Manufacturing is entering a period of substantial innovation and change driven by digitization, increased integration of sensors into production equipment, increasingly available data, advances in robotics and automaton, and the “Internet of Things”. The combination of these advances provides unprecedented opportunities to develop new and better ways of doing manufacturing. Led by Dr. Chang, Intelligent System Lab has been working on the development of next-generation analytics and control frameworks for smart manufacturing powered by domain knowledge, advanced robotics, big data, IoT, and machine learning techniques.
Knowledge-guided Machine Learning Based Control for Smart Manufacturing Systems
This research aims to develop an integrated control framework that deliver optimal control decisions and coordinates different levels in production systems, e.g. machine-level, process-level, and system-level, to achieve higher efficiency and lower costs for the whole system.
Study on the Efficiency and Safety of the Human-Robot Collaboration
In this project, we focus on establishing a safe and efficient HRC system, in which robots will not be regarded as programmed tools but working partners of humans who can not only communicate but also learn from both humans and robots to improve the system performance cooperatively.
Integrated Modeling and Real-time Control of Advanced Manufacturing System
The rapid development in battery technology and increasing needs in energy storages has introduced enormous challenges and complexities on battery production systems. Battery manufacturing must quickly ramp up with the newly developed technologies, new tools and equipment, and resources in order to meet battery production needs for a variety of stationary and motive applications.
Modeling and Analysis of Multistage Manufacturing Systems with Quality Rework Loops
A multi-stage serial manufacturing system is stochastic and nonlinear that constantly faces the challenges of random disruption events. The machine random failure is one of the most concerned disruption events since it directly impacts the production throughput. When considering quality issues, the quality defect problem adds another kind of random disruption event, which inherently impact the system performance and lower the throughput.
Coordinated Control for Distributed Generation(DG) Micro-grid
Driven by wind and solar photovoltaics technology, the power industry is shifting towards a distributed generation (DG) paradigm. We focus on DC micro-grid, and then extend to grid connected DG system.

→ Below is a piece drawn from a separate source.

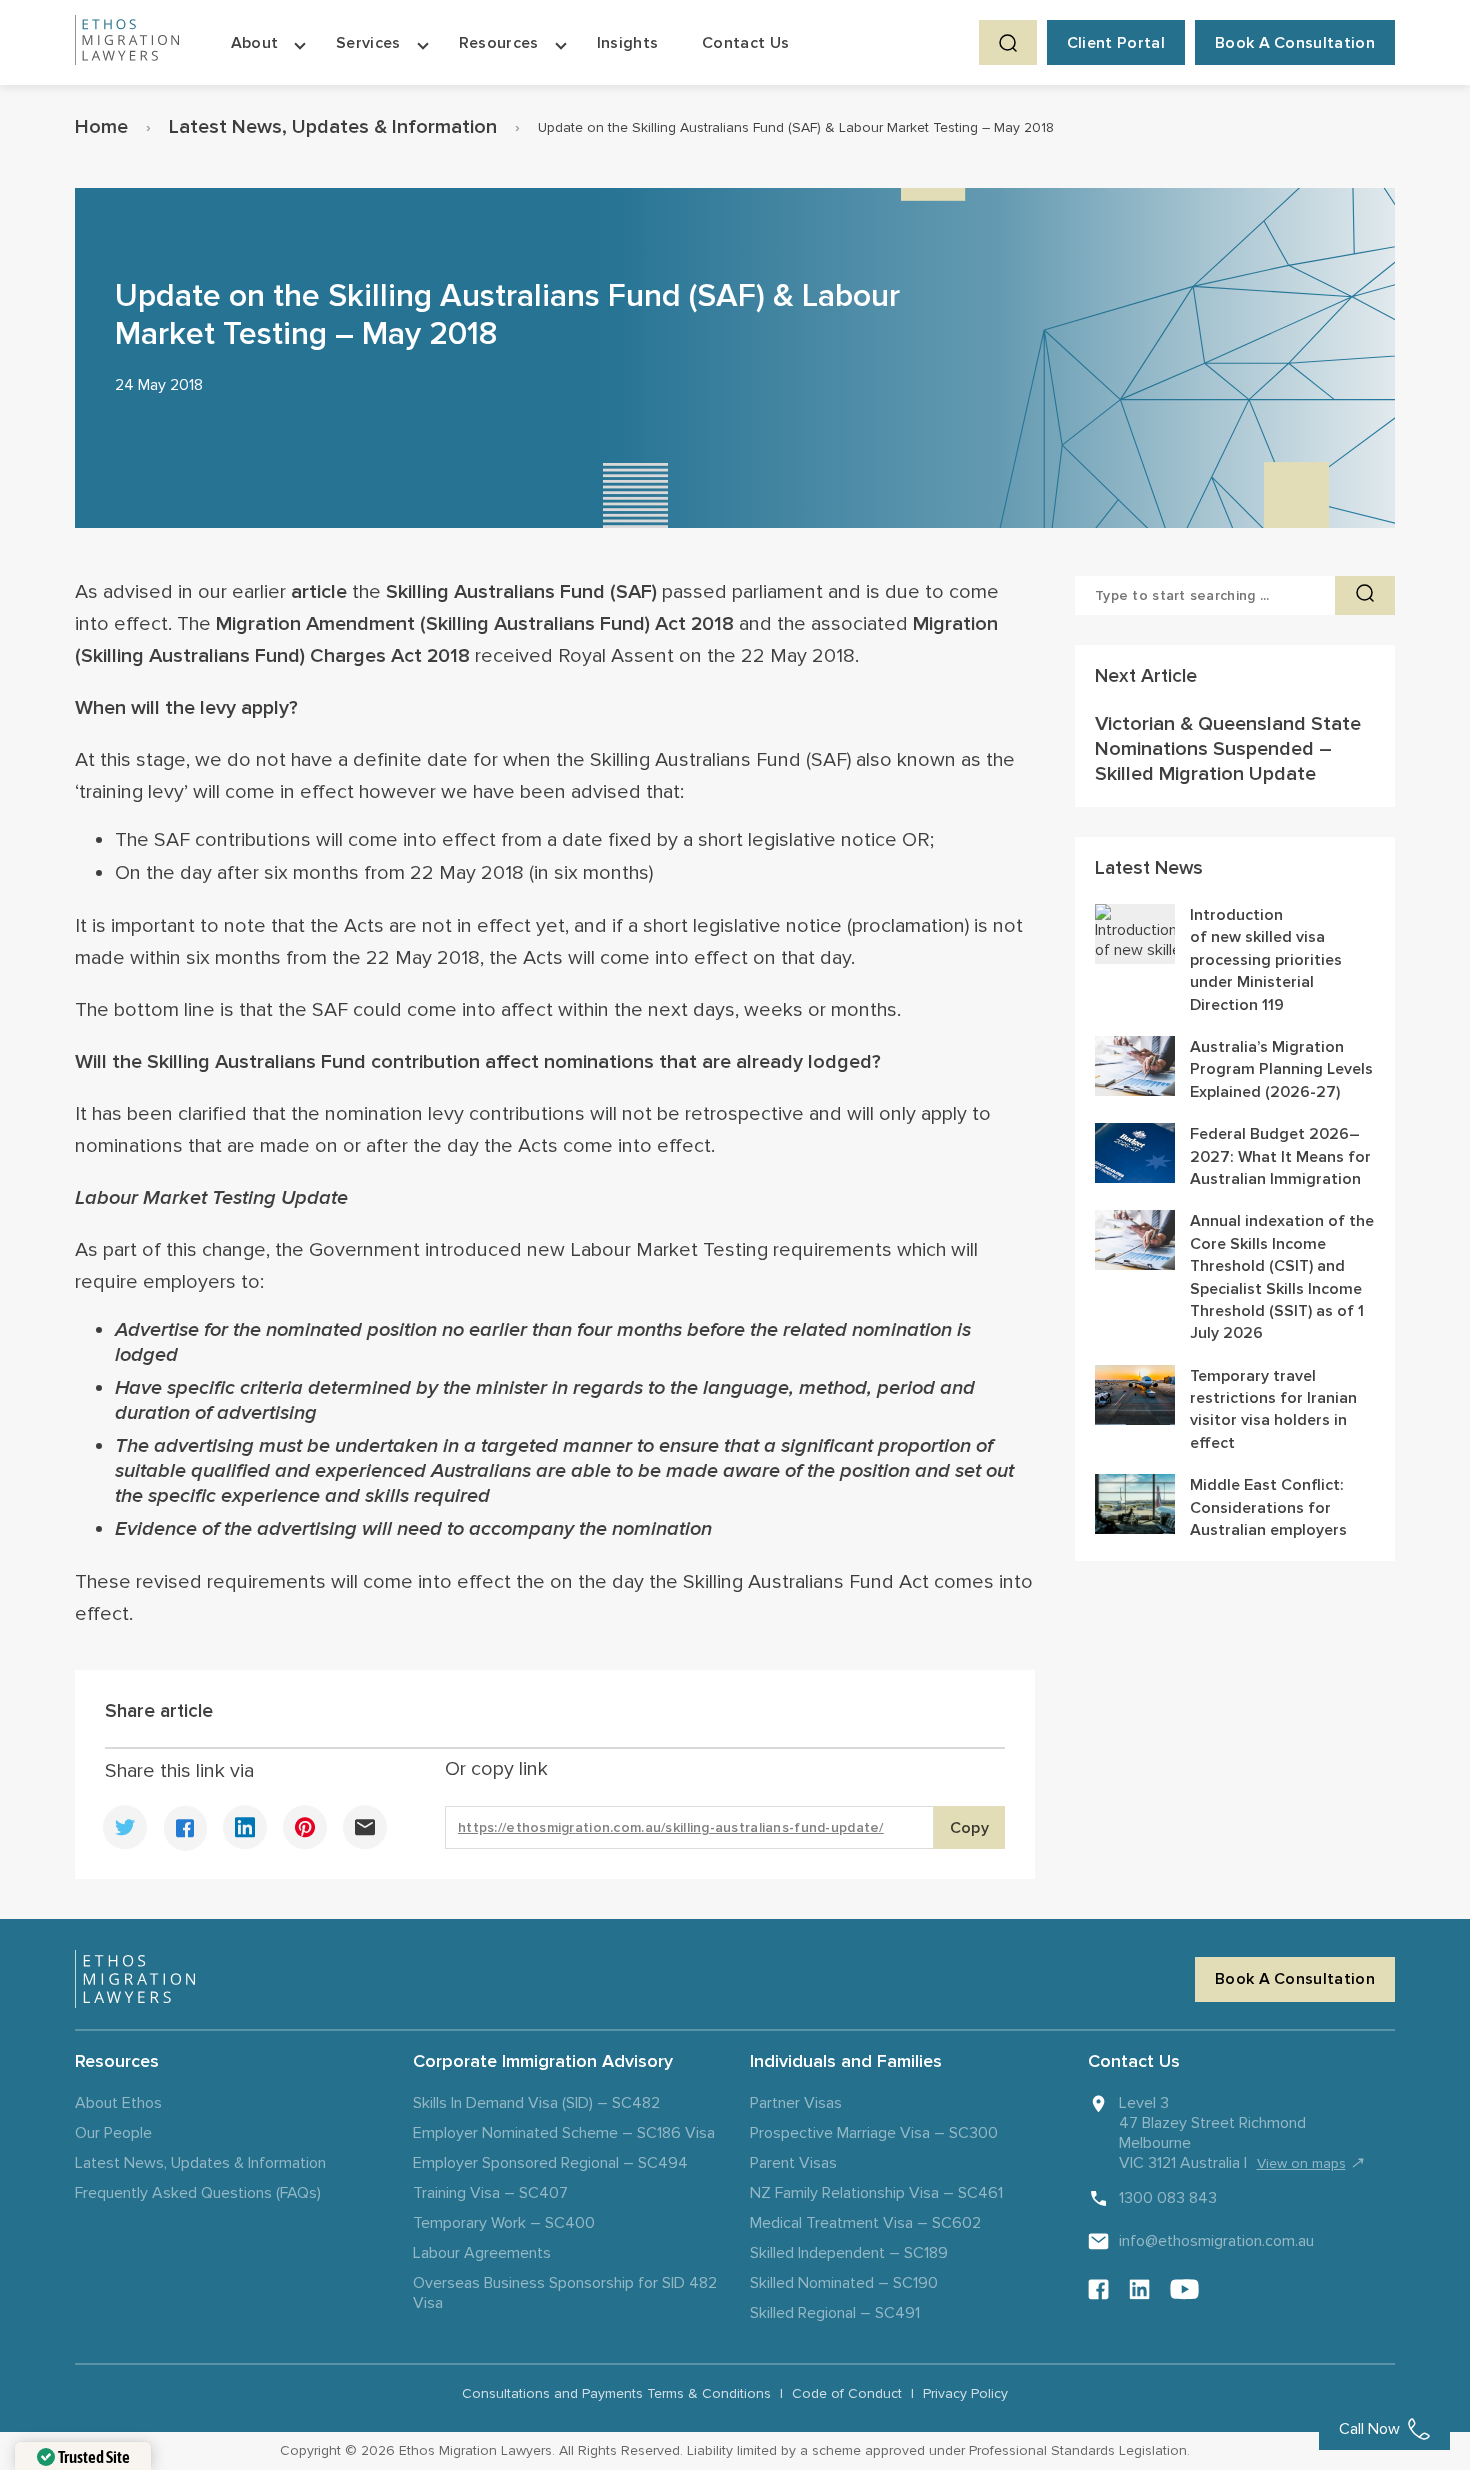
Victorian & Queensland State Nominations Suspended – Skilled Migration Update (1228, 749)
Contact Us (745, 43)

Simulation Modeling and Analysis for Readmission
System simulation and analysis methodology are developed to identify the key factors in the after-discharging systems which may contribute to high readmission rate, and hence to improve system performance and reduce readmission rate with lower cost.
Motion Planning for Human-Robot Collaboration based on Reinforcement Learning
Robots are good at performing repetitive tasks in modern manufacturing industries. However, robot motions are mostly planned and preprogramed beforehand with a notable lack of adaptivity to task changes. Even for slightly changed tasks, the whole system must be reprogrammed by robotics experts. Therefore, it is highly desirable to have a flexible motion planning method, with which robots can adapt to certain task changes in unstructured environments, such as production systems or warehouses, with little or no intervention needed from non-expert personnel. In this research, we propose a reinforcement learning (RL) based motion planning method to enable robots to automatically generate their motion plans across different tasks by learning from a few kinesthetic human demonstrations.
Gantry Work Cell Analysis and Machine Learning Based Gantry Assignment
A production line in a factory can be made up of multiple production stations or work cells.In each work cell, robots or humans move between machines/process steps to load and unload parts. In this project, we focus on the analysis of this kind of work cell, referred to as a gantry work cell.
Data-driven Modeling and Production System Real-time Diagnosis and Prognosis
The research integrates available sensor data with the knowledge of production system physical properties. Such methods can be transferred to a computer for system self-diagnosis/prognosis to provide users with deeper understanding of the underlying relationships between system status and performance, and to facilitate real-time production control and decision making.
Real-time Control for Energy Aware Operations for Smart Manufacturing Systems
This research establishes theory and develops automated real-time distributed control schemes to cope with the complex nature of manufacturing processes and systems to achieve higher energy efficiency and profit.
Supply Chain – Containerization Method Analysis and Control
Logistics cost is an important contributor to the overall cost in a supply chain system. By using collapsible containers, the frequency of return freight can be reduced and the return of containers can be optimized, leading to potential logistic cost savings.